Che relazione avrà con la Chiesa cattolica argentina e con Bergoglio?

Milei flirta con il fondamentalismo religioso evangelico – in Argentina ci sono molti evangelici ma non tutti sono fondamentalisti – e con una parte del fondamentalismo ebraico. Non sappiamo quale sarà il livello di pragmatismo che contraddistinguerà il suo governo. Al momento predominano in lui atteggiamenti dogmatici ed estremisti. Credo che la distanza con il Papa rimarrà la realtà predominante.

Che tipo di azione politica può opporsi realmente al mileismo?

Peronismo, radicalismo, sinistra peronista, partiti più centristi come Cambiemos e pezzi del partito di Macri, devono riflettere su ciò che è accaduto in modo improrogabile, altrimenti continueranno a perdere. A questo lavoro devono partecipare organizzazioni sindacali e sociali, movimenti territoriali e mondo intellettuale. Se non ci sarà un rinnovamento, continueranno a commettere gli errori di sempre.

Alla luce di queste elezioni, che sapore ha oggi la stagione del kirchnerismo?

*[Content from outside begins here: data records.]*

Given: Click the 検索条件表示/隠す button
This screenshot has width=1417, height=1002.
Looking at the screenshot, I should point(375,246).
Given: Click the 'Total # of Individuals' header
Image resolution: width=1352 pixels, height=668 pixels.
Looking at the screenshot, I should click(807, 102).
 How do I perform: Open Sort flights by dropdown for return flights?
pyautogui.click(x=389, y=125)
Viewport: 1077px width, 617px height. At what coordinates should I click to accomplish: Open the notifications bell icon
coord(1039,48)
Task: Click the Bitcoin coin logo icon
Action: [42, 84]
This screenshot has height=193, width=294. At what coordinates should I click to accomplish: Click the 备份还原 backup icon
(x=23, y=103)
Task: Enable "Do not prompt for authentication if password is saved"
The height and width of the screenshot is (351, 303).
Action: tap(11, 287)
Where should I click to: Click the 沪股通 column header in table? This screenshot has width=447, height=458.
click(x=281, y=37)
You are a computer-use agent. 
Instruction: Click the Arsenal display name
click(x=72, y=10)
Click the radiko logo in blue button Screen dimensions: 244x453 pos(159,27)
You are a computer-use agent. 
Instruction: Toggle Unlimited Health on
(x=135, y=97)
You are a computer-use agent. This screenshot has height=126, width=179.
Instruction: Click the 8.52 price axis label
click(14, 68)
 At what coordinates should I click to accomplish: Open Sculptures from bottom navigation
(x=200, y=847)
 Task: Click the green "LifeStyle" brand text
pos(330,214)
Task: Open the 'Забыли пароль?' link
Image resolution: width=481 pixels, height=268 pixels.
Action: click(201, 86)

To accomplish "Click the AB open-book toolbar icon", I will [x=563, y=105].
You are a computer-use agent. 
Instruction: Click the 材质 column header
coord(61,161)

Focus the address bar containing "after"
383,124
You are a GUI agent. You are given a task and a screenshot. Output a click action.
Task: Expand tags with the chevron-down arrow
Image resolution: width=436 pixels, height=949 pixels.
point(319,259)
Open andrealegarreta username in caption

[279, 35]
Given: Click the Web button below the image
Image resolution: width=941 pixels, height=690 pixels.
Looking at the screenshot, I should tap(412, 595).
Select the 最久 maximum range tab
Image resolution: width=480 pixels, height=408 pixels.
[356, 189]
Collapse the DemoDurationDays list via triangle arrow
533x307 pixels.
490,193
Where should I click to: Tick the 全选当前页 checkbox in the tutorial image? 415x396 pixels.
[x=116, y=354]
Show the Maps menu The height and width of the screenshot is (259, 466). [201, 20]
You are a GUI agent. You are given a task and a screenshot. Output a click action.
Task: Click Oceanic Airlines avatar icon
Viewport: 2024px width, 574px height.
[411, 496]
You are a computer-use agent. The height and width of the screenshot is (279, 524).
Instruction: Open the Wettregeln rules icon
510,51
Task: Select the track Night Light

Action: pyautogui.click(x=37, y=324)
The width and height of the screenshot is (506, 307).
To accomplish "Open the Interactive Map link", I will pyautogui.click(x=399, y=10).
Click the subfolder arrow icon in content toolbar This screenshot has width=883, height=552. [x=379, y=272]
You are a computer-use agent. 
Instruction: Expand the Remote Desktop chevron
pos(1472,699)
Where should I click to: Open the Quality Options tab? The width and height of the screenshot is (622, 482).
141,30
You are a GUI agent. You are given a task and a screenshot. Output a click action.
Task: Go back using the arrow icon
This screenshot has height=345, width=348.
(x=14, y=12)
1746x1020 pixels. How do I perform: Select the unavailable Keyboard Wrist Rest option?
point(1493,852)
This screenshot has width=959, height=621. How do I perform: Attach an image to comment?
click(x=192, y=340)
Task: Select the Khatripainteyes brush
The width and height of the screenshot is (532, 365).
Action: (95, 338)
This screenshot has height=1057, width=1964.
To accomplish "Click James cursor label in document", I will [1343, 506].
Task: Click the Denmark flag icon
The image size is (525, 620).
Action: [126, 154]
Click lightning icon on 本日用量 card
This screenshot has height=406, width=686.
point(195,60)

L’era kirchnerista ha un sapore dolce per un settore sempre più minoritario della popolazione. I giovani che ne hanno vissuto l’ultima fase non ne hanno un buon ricordo se non attraverso i loro padri. Dal 2011, la sua unica politica è stata l’autocelebrazione. E oggi è un ostacolo per il rinnovamento della sinistra e delle forze democratico-popolari. Ricorda la metafora dal cane dell’ortolano. Né mangia, né lascia mangiare.